**Job 1:** Return the passage of the Cassandra post that begins at the words "Everything below runs" and ends after the words "the cassandra.yaml file.", copied exactly.
>> start Document
The purpose of this post is not to reiterate but rather restate how simple is adding a node to a running Cassandra cluster. I will not pretend that this is the whole thing that needs to be done once the node has been added. For example, the cluster will start streaming data to the newly added node which is not always cheap and which must be taken care of once the node has joined the cluster. Nevertheless, the procedure itself is pretty straightforward and the following is the minimum one must do to add a node to a running Cassandra cluster.
Everything below runs on my laptop using Virtual Box VM’s. Here is a cluster of two nodes running on CentOS 7.9:
[centos@centos7 cassandra]$ nodetool status
Datacenter: Cassandra
=====================
Status=Up/Down
|/ State=Normal/Leaving/Joining/Moving/Stopped
-- Address Load Tokens Owns (effective) Host ID Rack
UN 192.168.1.107 292.99 KiB 1 100.0% c9504a89-653b-4e9d-a289-3444fc608a3b rack1
UN 192.168.1.108 218.35 KiB 1 100.0% de35416a-256a-445b-ab8d-c6a03da29eee rack1
The cluster is up and running. What we want to do now is to add the third node. Assuming the machine has been prepared the steps are:
1. Modify the cassandra.yaml file.
>> end Document
>> start Raw records
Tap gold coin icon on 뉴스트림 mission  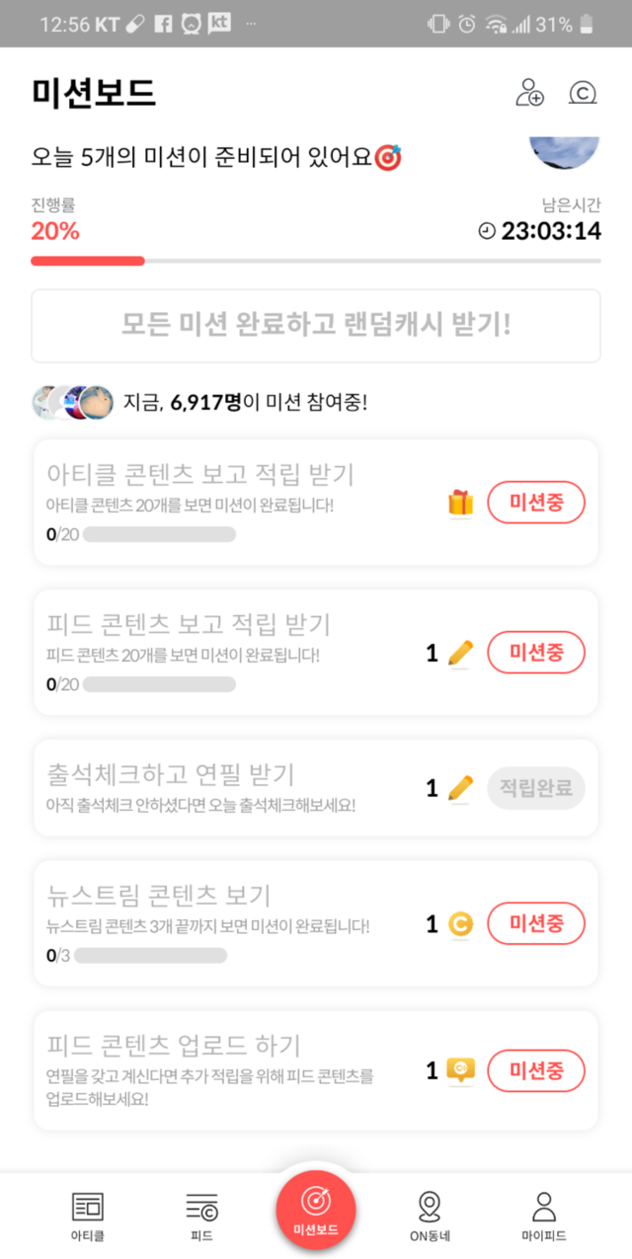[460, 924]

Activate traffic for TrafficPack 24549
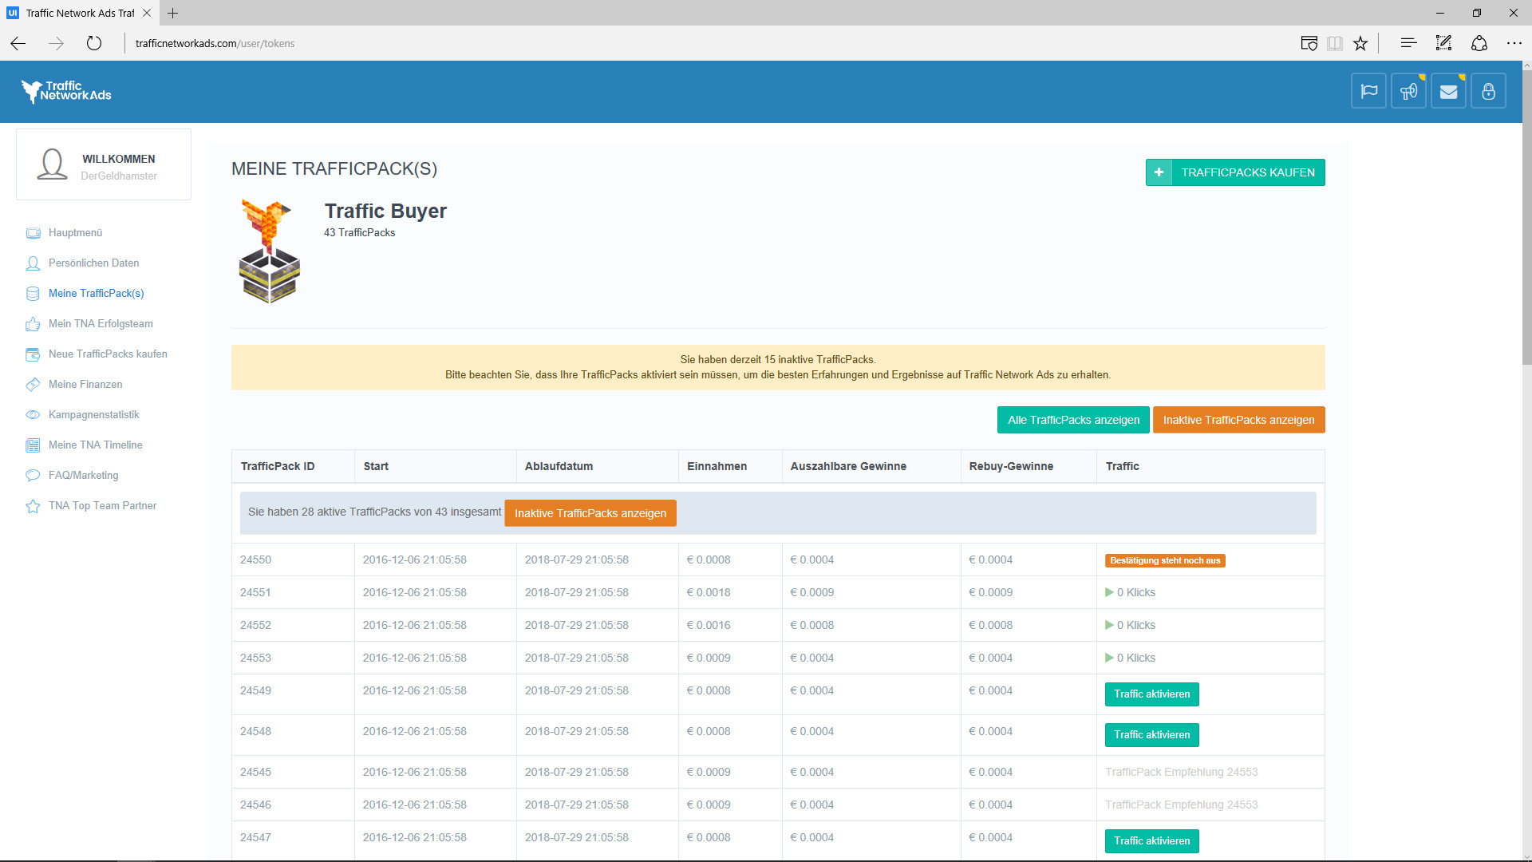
>> end Raw records
>> start Raw records
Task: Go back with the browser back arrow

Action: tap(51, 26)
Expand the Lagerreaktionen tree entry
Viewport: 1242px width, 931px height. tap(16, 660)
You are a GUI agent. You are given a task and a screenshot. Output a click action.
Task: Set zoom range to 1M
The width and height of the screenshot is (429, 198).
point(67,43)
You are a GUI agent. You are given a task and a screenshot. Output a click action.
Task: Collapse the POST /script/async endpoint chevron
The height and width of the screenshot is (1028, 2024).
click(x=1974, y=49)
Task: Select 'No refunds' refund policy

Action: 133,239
>> end Raw records
**Job 2:** Please retype the lines of the entries above that begin at the line containing "Expand the Lagerreaktionen tree entry" and end after the line containing "point(67,43)", with both of those lines included, and reproduce them exactly.

**Written response 1:**
Everything below runs on my laptop using Virtual Box VM’s. Here is a cluster of two nodes running on CentOS 7.9:
[centos@centos7 cassandra]$ nodetool status
Datacenter: Cassandra
=====================
Status=Up/Down
|/ State=Normal/Leaving/Joining/Moving/Stopped
-- Address Load Tokens Owns (effective) Host ID Rack
UN 192.168.1.107 292.99 KiB 1 100.0% c9504a89-653b-4e9d-a289-3444fc608a3b rack1
UN 192.168.1.108 218.35 KiB 1 100.0% de35416a-256a-445b-ab8d-c6a03da29eee rack1
The cluster is up and running. What we want to do now is to add the third node. Assuming the machine has been prepared the steps are:
1. Modify the cassandra.yaml file.

**Written response 2:**
Expand the Lagerreaktionen tree entry
Viewport: 1242px width, 931px height. tap(16, 660)
You are a GUI agent. You are given a task and a screenshot. Output a click action.
Task: Set zoom range to 1M
The width and height of the screenshot is (429, 198).
point(67,43)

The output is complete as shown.